Exercise requirements:
The string "screenshot" may appear in lines of the listing. Report each line where it does.

Dataset extract:
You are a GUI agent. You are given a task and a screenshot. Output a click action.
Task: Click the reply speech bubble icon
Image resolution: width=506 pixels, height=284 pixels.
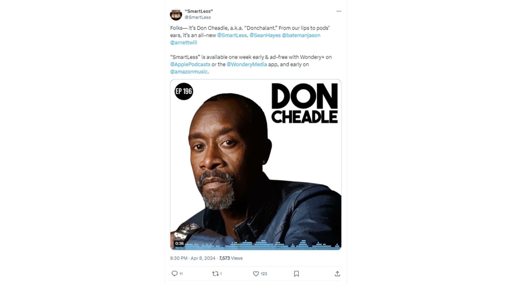tap(174, 273)
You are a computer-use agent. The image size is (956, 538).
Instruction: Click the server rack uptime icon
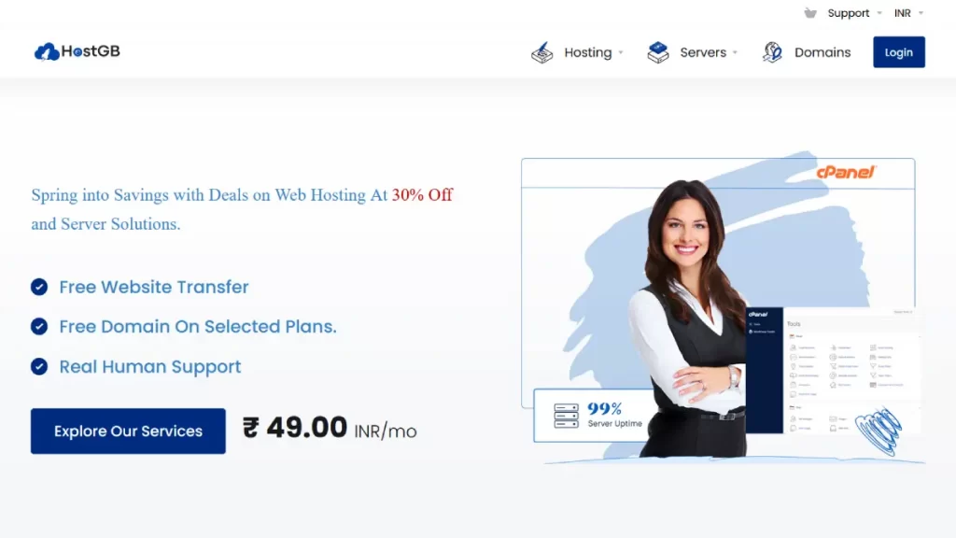coord(567,416)
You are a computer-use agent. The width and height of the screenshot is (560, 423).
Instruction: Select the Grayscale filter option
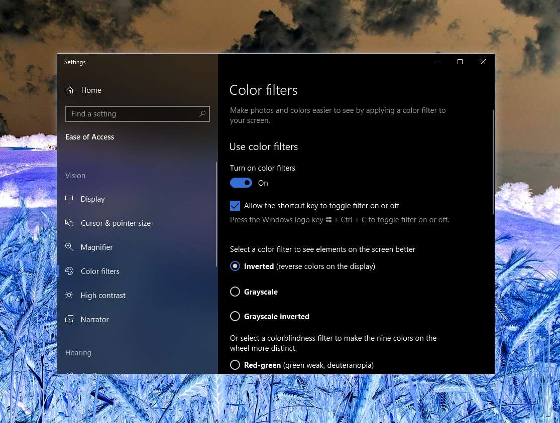click(x=235, y=292)
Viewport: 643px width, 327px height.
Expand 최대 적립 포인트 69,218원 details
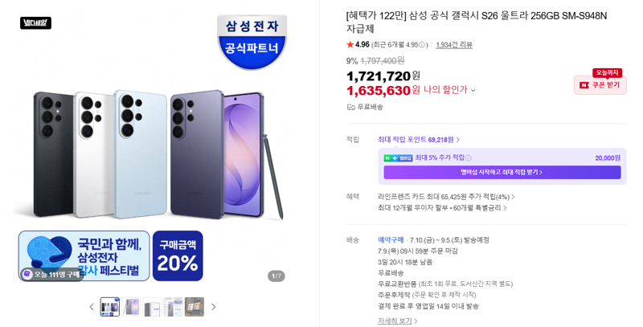[x=418, y=140]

Exercise response:
You are a GUI agent. You are given a task and a screenshot. Output a click action.
You are a computer-use agent. The width and height of the screenshot is (560, 423).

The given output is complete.